Toujours sur le thème de la brillance, la nourriture devient métaphore et parodie quand en 1996 Elio et les histoires tendues ils chantent à l’Ariston Le pays des kakis (un fruit d’ailleurs aimé de Giuseppe Verdi, semble-t-il), renversant – avec une mélodie très italienne et singulière – la tour de la faute professionnelle nationale, de l’indifférence à l’indignation facile, des bombes aux tenailles dans les fosses de la faute médicale jusqu’à l’inévitable et « Volemose bene » auto-absolvant résumé dans le refrain: Italie oui Italie non Italie gnamme, se famo du spaghi / Italie sob Italie prot, le pays des kakis / Une pizza en compagnie, une pizza seule / un total de deux pizzas et c’est l’Italie. Et avant d’arriver au café de Fiorella Mannoïa (Café noir chaud) ou celles-ci hypertrophique de Alex Britti (7000 cafés), à Sanremo, il est temps de boire un Achille Lauro dans Rolls-Roycece qui n’est pas vraiment une boisson mais c’est Paul Gascogne, le footballeur anglais très alcoolisé de la Lazio dans les années 90. Ou encore, texte en main, sur la vraie chanson culinaire de Sanremo : Baba est une affaire sérieuse à partir de Marisa Lauritooù la bonté de la cuisine italienne est considérée comme la seule raison valable de ne pas émigrer en Amérique ou sur Mars (A moi celle qui me console / Et l’odeur de pummarola / Parce que ce qui me tire vers le haut / Songo ‘et zite avec le ragù / Et oui à une vie amère si ça se fait / Ça adoucit cu nu babà !).

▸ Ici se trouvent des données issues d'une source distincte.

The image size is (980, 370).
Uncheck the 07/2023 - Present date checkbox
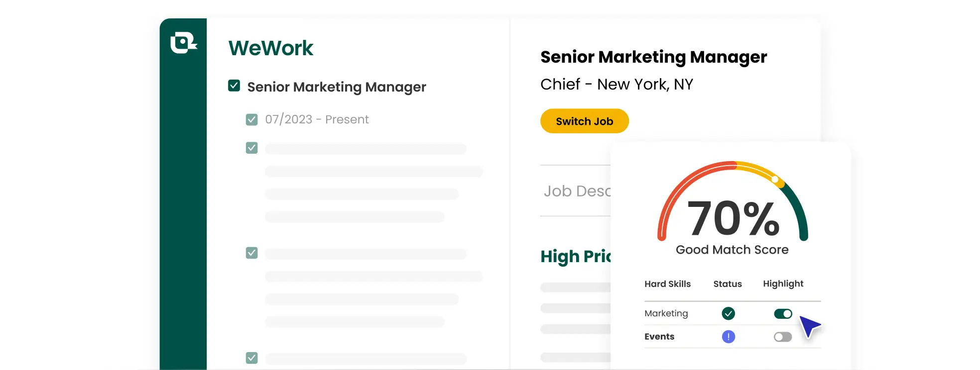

Pourtant, comme même les antagonistes les plus purs et durs du grand train de Sanremo sont forcés de l’admettre, de nombreuses nuances de l’Italie passent sur la scène du Festival, pas seulement celles du strapaese, comme l’explique également cette brève revue musico-gastronomique. Y compris les bien-aimés qui étaient capables d’entonner l’autre Lucio, Lucio Dallaquand c’était en 1972 et qu’il chantait à Sanremo à propos d’un sans-abri affamé sur l’une des nombreuses places italiennes, Il n’y a pas de saints qui paient mon déjeuner / Sur les bancs de la Piazza Grande / Mais quand j’ai faim de marchands comme moi, il n’y en a pas / Je dors sur l’herbe et j’ai beaucoup d’amis autour de moi / Les amoureux de la Piazza Grande / Je sais tout sur leurs ennuis, leurs amours, faux et pas; rappelant ainsi que l’Italie n’est pas seulement celle des babas sucrés.

Ronan Il Quadrifoglio
Ronan Il Quadrifoglio

Ronan, rédacteur pour Il Quadrifoglio, marie sa passion pour la cuisine italienne à un style rédactionnel riche et captivant. Expert en tendances culinaires, ses articles offrent une immersion gustative unique, faisant de chaque plat une histoire à découvrir.